Pemberantasan Belum Usai

Hampir tidak ada hari tanpa berita korupsi di sepanjang tahun ini. Berita heboh muncul sekitar Maret lalu. Anggota Komisi Pemilihan Umum, Mulyana W. Kusumah, tertangkap tangan oleh penyidik Komisi Pemberantasan Korupsi di sebuah kamar hotel di Jakarta karena membawa uang Rp 150 juta. Uang itu digunakan Mulyana untuk berusaha menyuap auditor Badan Pemeriksa Keuangan, Khairiansyah Salman, yang juga berada di kamar itu. Kala itu Badan Pemeriksa Keuangan sedang melakukan audit terhadap pengadaan bahan pelaksanaan Pemilihan Umum 2004.

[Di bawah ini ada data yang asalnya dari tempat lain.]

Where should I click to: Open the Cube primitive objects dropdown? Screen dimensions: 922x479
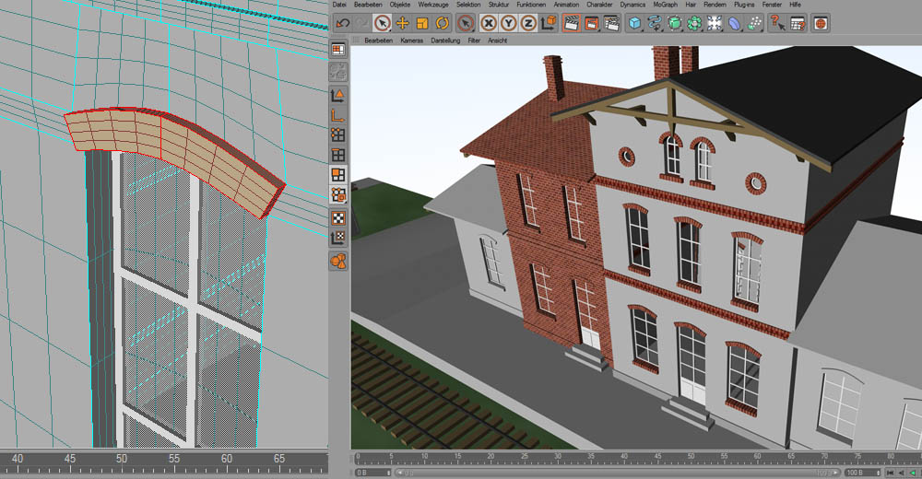coord(635,23)
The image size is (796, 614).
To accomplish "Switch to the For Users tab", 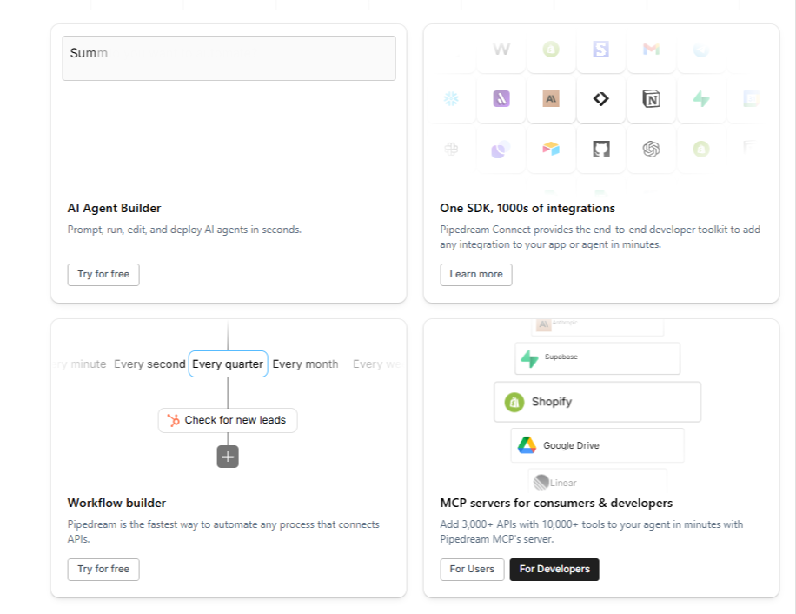I will click(472, 570).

Tertangkapnya Mulyana merembet hingga sang Ketua Komisi Pemilihan Umum, Nazaruddin Sjamsuddin. Satu per satu personel yang ada di lembaga penyelenggaraan pemilihan umum itu dipereteli--meski tak semuanya. Nazaruddin pun ditetapkan sebagai tersangka dan divonis tujuh tahun penjara.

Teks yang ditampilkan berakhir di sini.